[Footnote 4: These works can hardly be called "tracts." Algernon Sidney's "Discourses concerning Government" (1698), is a portly folio of 467 pages, and Ludlow's "Memoirs" (1698-9) occupy three stout octavo volumes. [T.S.]
[Footnote 5: On July 21st, 1683, the University of Oxford passed a decree condemning as "false, seditious, and impious," a series of twenty-seven propositions, among which were the following:
"All civil authority is derived originally from the people."
"The King has but a co-ordinate power, and may be over-ruled by the Lords and Commons."

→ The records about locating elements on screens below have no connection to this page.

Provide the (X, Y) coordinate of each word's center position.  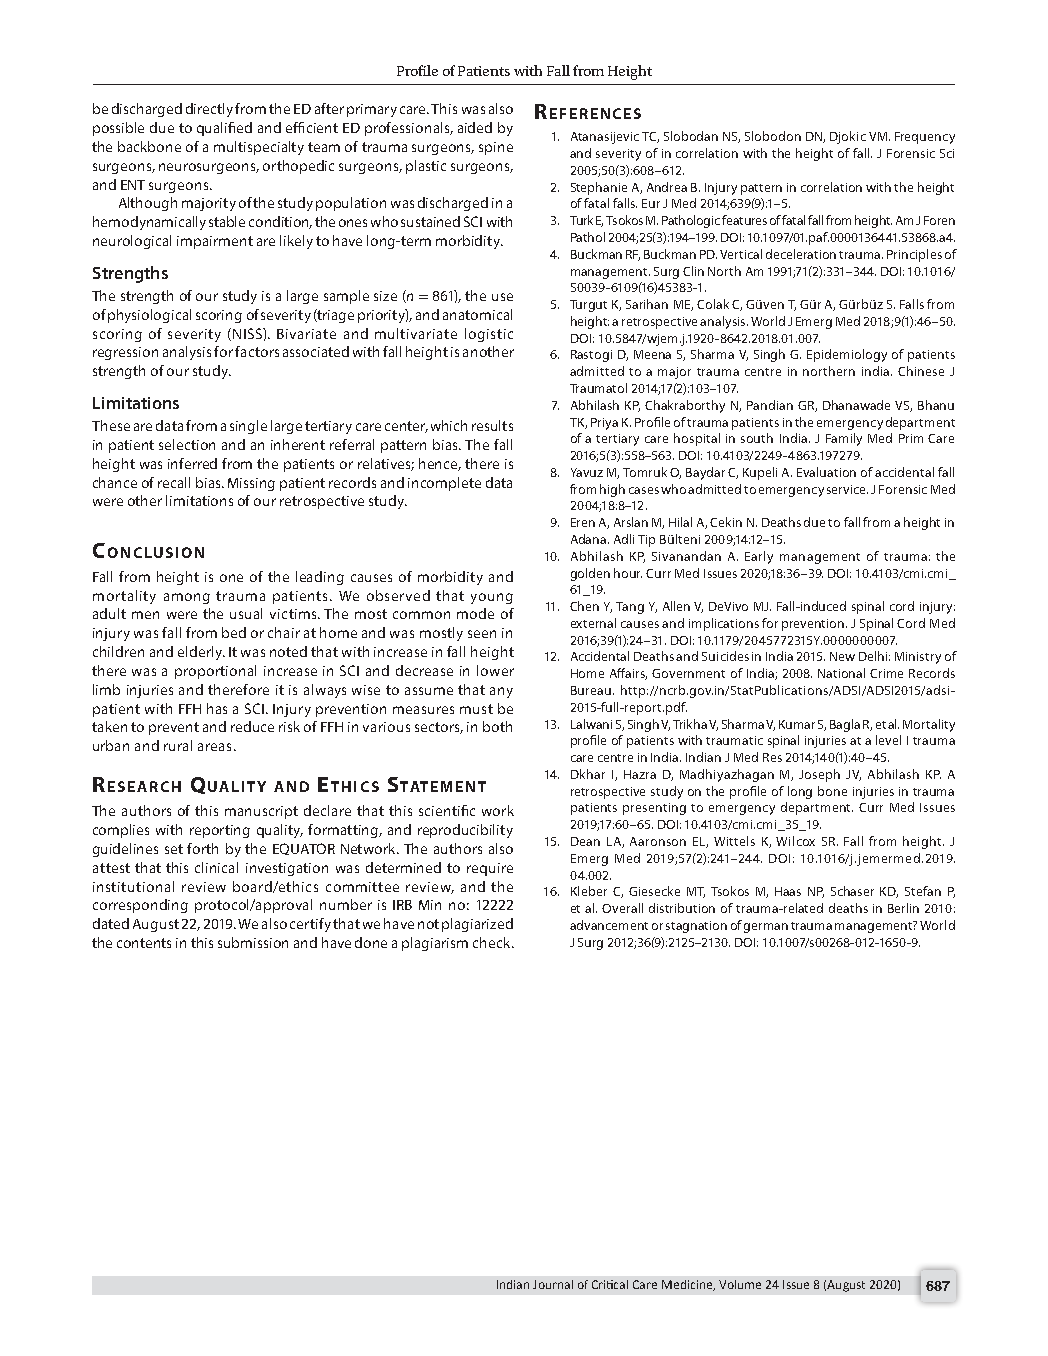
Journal (553, 1284)
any (501, 692)
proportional (215, 672)
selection (187, 444)
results (492, 425)
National (841, 673)
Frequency (925, 138)
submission (253, 942)
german (766, 928)
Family (844, 439)
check (493, 942)
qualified (224, 129)
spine (496, 148)
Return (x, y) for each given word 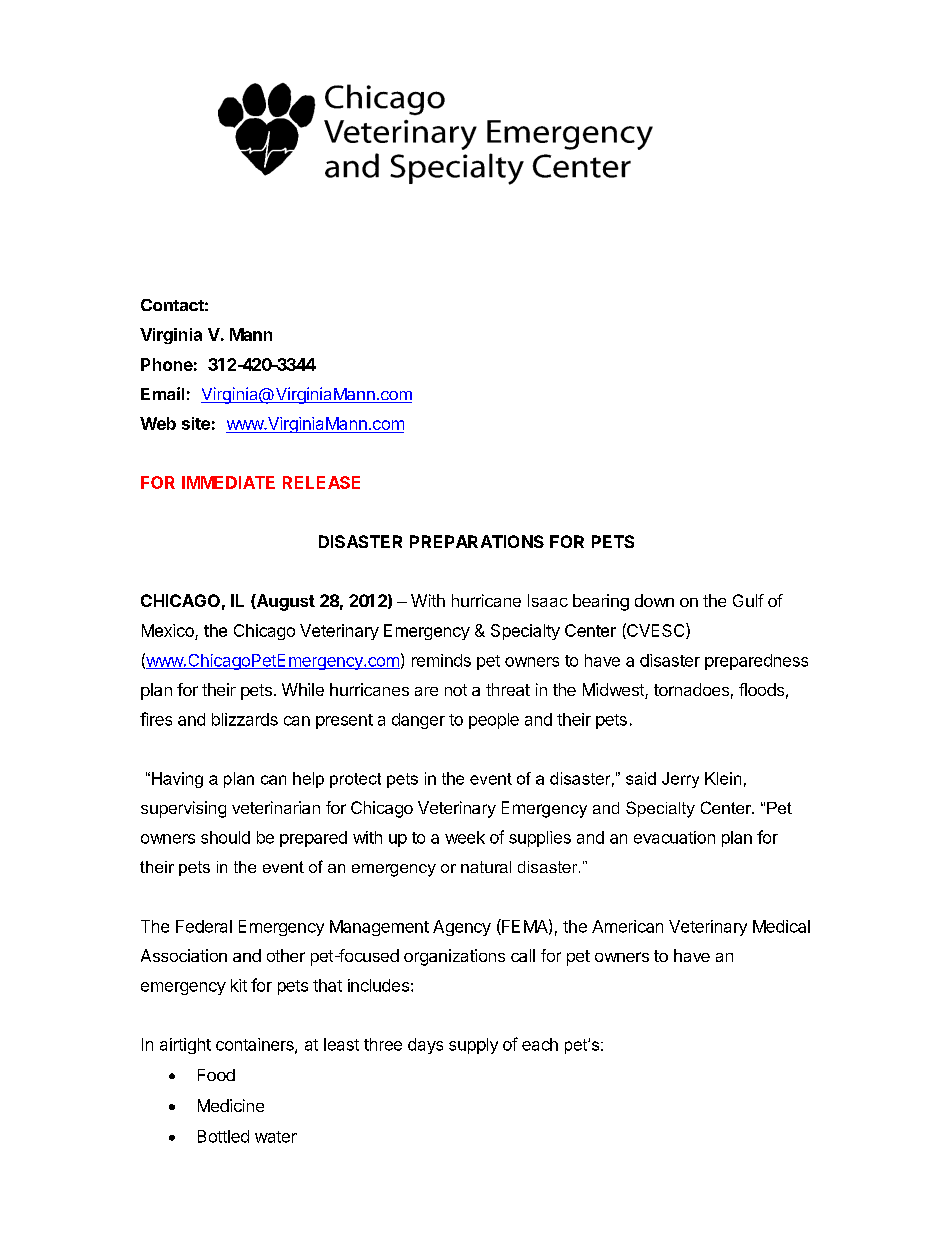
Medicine (231, 1105)
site (196, 423)
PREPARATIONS (477, 541)
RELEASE (321, 482)
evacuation (674, 837)
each (540, 1044)
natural (486, 867)
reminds (441, 660)
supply (473, 1046)
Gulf (748, 600)
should (225, 837)
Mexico (169, 632)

"Wicked kings and tyrants ought to be put to death."
"King Charles the First was lawfully put to death."
The decree was reprinted in 1709/10 with the title, "An Entire Confutation of Mr. Hoadley's Book, of the Original of Government." It was burnt by the order of the House of Lords, dated March 23rd, 1709/10. [T.S.]
[Footnote 6: In a letter to Dr. Chenevix, Bishop of Waterford (dated May 23rd, 1758), Lord Chesterfield, speaking of Swift's "Last Four Years," says that it "is a party pamphlet, founded on the lie of the day, which, as Lord Bolingbroke who had read it often assured me, was coined and delivered out to him, to write 'Examiners' and other political papers upon" (Chesterfield's "Works," ii. 498, edit. 1777). [T.S.]
[Footnote 7: From this and many previous passages it is obvious, that, in joining the Tories, Swift reserved to himself the right of putting his own interpretation upon the speculative points of their political creed. [S.]
[Footnote 8: See Swift's "Presbyterians' Plea of Merit," and note, vol. iv., p. 36, of present edition. [T.S.]